Короткое упражнение: Масштабируйте ответы в листинге: приведите заново строки от строки с "The width and height of the screenshot is (720, 405)." до строки с "I will 464,659." включительно вместе с запросами. Каждую координату в ответах умножьте на 0,9 и округлите до целого, половины округляйте вверх.

+++ Листинг к упражнению +++

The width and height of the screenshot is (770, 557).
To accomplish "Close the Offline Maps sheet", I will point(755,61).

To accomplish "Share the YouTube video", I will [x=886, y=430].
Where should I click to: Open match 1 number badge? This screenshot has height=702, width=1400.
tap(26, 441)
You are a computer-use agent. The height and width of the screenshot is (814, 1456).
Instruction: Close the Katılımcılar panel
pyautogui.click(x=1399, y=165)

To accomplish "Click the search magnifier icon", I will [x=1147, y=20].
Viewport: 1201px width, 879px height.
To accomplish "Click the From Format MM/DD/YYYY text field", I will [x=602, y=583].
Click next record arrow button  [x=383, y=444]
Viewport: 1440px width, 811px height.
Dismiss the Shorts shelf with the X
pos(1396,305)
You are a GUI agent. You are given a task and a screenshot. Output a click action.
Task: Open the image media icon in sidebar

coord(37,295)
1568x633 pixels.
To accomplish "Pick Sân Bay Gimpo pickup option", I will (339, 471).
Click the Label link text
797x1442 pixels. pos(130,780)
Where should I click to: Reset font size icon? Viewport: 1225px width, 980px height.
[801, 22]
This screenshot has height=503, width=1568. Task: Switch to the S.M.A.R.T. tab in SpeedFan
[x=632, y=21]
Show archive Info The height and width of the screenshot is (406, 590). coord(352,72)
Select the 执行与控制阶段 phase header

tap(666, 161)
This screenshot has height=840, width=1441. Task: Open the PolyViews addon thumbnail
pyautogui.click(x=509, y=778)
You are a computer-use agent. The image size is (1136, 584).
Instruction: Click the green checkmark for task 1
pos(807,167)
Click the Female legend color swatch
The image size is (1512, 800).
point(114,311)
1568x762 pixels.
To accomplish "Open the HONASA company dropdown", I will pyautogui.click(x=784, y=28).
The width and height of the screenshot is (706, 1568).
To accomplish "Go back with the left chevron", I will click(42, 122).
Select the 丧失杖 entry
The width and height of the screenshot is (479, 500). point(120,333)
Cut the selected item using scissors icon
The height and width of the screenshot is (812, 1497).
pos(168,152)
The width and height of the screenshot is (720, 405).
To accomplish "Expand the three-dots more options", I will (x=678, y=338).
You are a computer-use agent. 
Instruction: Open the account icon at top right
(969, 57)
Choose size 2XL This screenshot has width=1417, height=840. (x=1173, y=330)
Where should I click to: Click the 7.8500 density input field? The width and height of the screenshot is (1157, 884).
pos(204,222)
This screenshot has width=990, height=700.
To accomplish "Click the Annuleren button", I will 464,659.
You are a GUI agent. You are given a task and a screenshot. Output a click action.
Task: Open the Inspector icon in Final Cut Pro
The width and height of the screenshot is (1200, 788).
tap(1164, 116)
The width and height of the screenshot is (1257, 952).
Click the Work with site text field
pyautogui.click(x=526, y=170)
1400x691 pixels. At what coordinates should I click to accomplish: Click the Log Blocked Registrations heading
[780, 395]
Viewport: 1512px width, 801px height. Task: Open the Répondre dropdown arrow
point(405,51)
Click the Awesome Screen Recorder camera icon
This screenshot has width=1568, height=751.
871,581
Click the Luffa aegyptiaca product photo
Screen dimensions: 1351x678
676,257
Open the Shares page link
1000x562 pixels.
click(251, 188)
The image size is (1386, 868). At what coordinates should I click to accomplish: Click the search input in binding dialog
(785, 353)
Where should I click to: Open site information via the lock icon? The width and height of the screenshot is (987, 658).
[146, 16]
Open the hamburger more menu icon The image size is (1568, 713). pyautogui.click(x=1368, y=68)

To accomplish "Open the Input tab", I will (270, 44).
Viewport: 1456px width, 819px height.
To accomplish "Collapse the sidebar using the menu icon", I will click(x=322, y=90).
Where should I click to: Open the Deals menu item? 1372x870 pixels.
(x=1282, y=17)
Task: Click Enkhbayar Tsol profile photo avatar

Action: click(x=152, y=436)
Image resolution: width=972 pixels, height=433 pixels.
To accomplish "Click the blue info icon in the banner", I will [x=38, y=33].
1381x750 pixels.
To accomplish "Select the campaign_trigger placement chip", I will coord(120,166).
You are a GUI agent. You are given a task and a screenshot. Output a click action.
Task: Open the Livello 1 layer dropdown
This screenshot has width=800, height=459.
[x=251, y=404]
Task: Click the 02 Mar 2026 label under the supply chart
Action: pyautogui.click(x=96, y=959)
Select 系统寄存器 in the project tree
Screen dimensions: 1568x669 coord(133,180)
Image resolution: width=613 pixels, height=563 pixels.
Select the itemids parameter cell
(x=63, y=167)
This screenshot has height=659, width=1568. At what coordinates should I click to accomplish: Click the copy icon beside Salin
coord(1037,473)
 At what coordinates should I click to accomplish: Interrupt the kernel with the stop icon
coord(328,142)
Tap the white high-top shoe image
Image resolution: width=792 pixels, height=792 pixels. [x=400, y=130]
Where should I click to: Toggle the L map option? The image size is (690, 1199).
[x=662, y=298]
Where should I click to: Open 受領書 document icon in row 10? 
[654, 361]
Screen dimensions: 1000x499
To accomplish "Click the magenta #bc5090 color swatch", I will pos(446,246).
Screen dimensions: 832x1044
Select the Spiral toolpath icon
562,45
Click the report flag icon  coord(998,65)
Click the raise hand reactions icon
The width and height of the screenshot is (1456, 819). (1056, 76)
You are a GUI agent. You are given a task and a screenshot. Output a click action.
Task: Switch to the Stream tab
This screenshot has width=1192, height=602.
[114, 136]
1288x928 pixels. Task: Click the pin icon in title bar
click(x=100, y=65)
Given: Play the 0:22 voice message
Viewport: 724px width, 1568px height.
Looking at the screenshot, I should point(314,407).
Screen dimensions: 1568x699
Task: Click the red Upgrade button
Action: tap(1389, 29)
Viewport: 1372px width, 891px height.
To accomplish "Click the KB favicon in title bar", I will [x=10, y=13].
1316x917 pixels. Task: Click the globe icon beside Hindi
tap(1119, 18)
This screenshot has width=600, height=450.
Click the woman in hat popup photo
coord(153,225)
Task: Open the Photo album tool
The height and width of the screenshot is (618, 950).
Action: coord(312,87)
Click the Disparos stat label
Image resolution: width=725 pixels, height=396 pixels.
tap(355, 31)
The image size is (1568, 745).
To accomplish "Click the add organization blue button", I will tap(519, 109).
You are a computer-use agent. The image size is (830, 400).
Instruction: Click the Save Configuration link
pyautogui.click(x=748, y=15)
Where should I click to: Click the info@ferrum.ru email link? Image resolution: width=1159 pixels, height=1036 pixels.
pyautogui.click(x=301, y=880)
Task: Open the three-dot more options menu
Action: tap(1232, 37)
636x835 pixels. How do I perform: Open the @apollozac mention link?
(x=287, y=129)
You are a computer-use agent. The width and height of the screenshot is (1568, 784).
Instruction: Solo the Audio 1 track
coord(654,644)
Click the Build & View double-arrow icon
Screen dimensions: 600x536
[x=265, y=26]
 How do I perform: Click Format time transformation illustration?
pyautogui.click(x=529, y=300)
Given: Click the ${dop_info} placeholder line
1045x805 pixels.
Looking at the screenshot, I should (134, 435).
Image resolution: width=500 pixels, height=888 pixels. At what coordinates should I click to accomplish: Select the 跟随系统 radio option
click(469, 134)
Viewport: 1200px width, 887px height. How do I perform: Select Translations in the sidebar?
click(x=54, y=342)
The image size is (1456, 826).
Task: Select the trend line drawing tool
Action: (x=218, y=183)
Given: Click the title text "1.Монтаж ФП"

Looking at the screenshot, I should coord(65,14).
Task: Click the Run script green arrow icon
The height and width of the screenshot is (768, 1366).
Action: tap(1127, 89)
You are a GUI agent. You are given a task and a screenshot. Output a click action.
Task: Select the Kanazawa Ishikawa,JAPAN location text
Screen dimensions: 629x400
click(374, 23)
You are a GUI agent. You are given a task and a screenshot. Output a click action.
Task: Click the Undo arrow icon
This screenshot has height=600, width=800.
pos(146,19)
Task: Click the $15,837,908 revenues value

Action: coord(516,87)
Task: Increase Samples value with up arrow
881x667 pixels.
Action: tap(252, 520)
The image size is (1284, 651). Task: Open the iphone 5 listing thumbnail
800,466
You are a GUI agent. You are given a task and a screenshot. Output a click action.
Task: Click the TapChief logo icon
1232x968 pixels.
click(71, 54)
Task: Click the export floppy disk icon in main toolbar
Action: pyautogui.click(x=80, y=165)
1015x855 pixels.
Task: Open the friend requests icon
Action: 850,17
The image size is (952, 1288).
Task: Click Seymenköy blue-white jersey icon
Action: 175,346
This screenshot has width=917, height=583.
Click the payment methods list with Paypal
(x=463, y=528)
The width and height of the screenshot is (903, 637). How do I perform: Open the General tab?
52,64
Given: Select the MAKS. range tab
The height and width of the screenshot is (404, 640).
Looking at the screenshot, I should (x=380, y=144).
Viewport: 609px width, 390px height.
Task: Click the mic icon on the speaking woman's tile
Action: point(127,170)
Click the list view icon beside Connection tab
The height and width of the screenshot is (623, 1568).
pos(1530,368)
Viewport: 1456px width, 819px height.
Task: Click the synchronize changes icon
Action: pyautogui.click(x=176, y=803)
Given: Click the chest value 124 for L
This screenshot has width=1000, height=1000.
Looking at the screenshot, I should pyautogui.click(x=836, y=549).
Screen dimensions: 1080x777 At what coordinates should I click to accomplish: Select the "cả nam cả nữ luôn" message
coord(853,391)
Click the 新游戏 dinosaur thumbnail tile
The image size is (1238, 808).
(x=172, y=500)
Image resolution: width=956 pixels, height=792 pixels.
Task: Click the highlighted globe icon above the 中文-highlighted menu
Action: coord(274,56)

+++

Решение задания:
The width and height of the screenshot is (720, 405).
To accomplish "Expand the three-dots more options", I will (x=610, y=304).
You are a computer-use agent. 
Instruction: Open the account icon at top right
(872, 51)
Choose size 2XL This screenshot has width=1417, height=840. (x=1056, y=297)
Where should I click to: Click the 7.8500 density input field? The width and height of the screenshot is (1157, 884).
pos(184,200)
This screenshot has width=990, height=700.
To accomplish "Click the Annuleren button", I will 418,593.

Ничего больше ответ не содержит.